── Dataset content ──

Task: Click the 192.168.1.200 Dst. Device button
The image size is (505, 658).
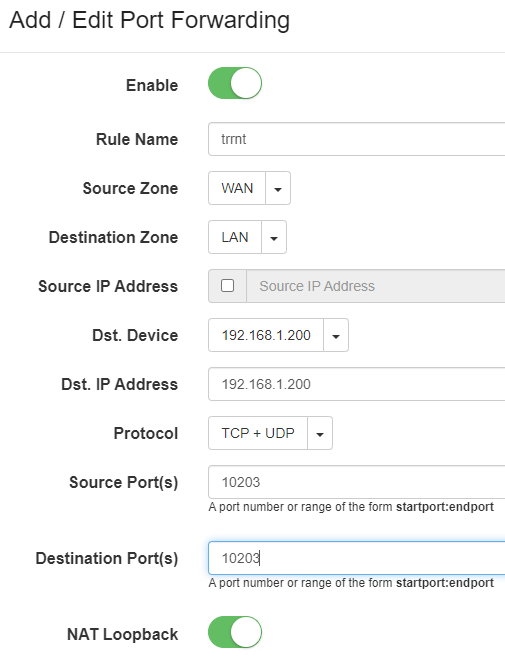Action: click(266, 335)
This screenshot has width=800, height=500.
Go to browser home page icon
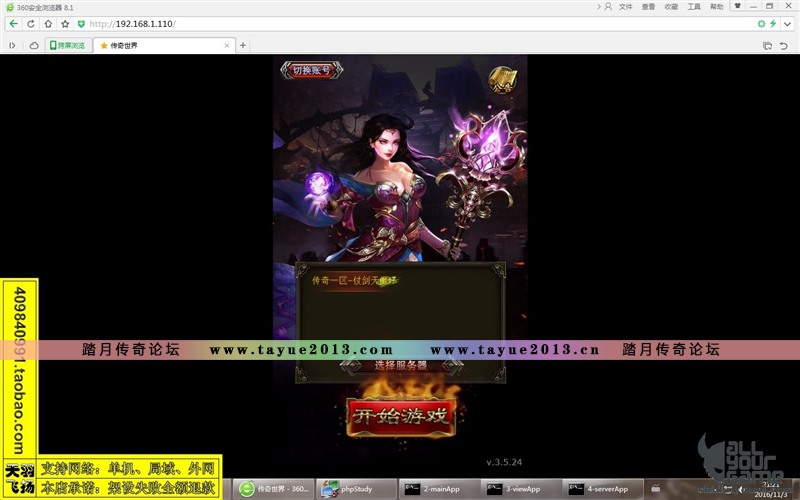48,23
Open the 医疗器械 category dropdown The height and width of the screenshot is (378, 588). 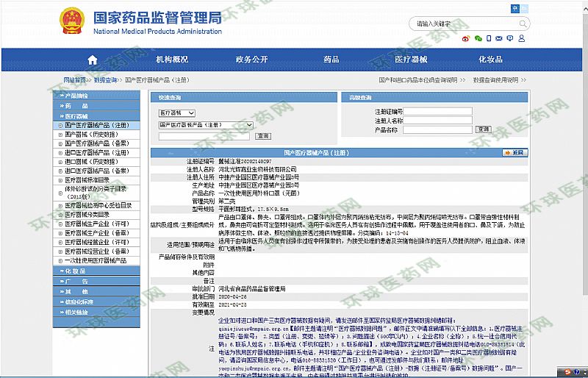click(176, 113)
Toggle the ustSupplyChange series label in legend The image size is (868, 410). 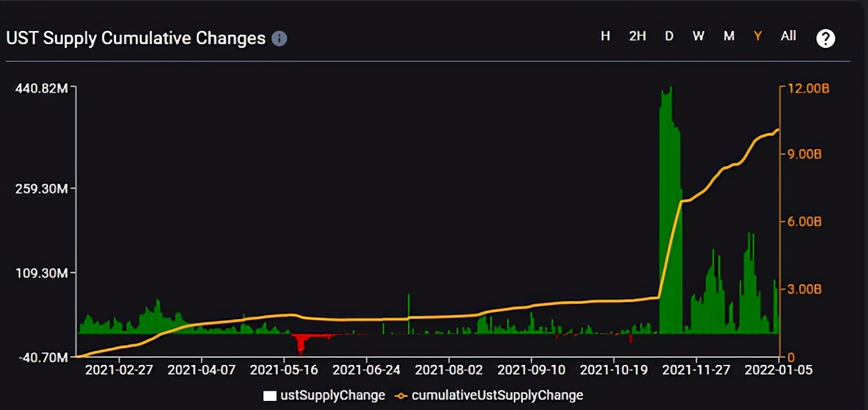(332, 395)

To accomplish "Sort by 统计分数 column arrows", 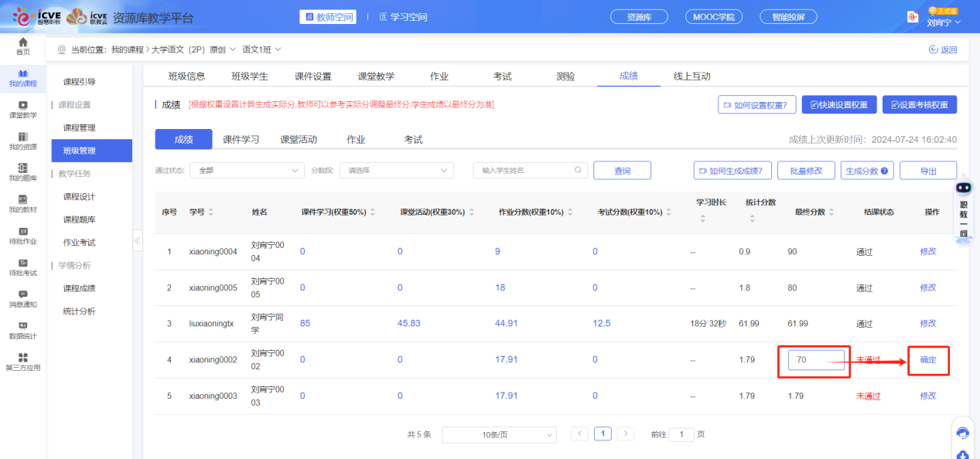I will tap(752, 219).
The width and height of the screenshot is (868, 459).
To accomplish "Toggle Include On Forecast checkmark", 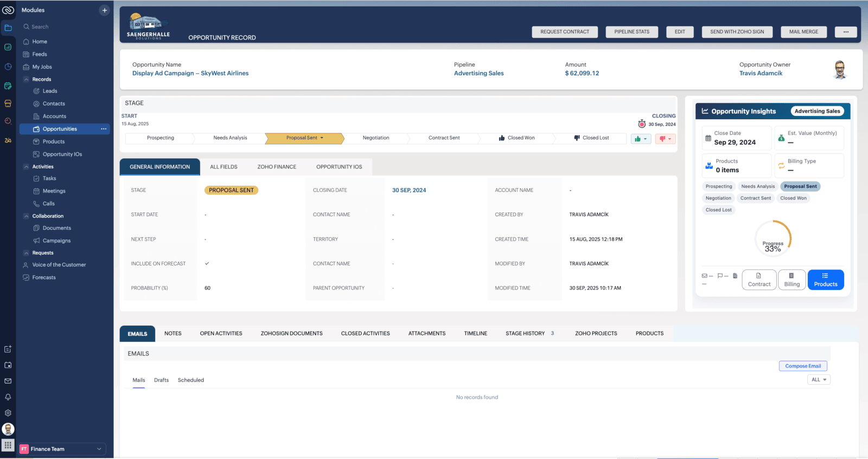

───

* [Your objective]:
For this exercise, set down exactly the lines that run from the line holding "The width and" to the last line of the records above; include both end lines and omit pictures.

* [Written solution]:
The width and height of the screenshot is (868, 459).
To accomplish "Toggle Include On Forecast checkmark", 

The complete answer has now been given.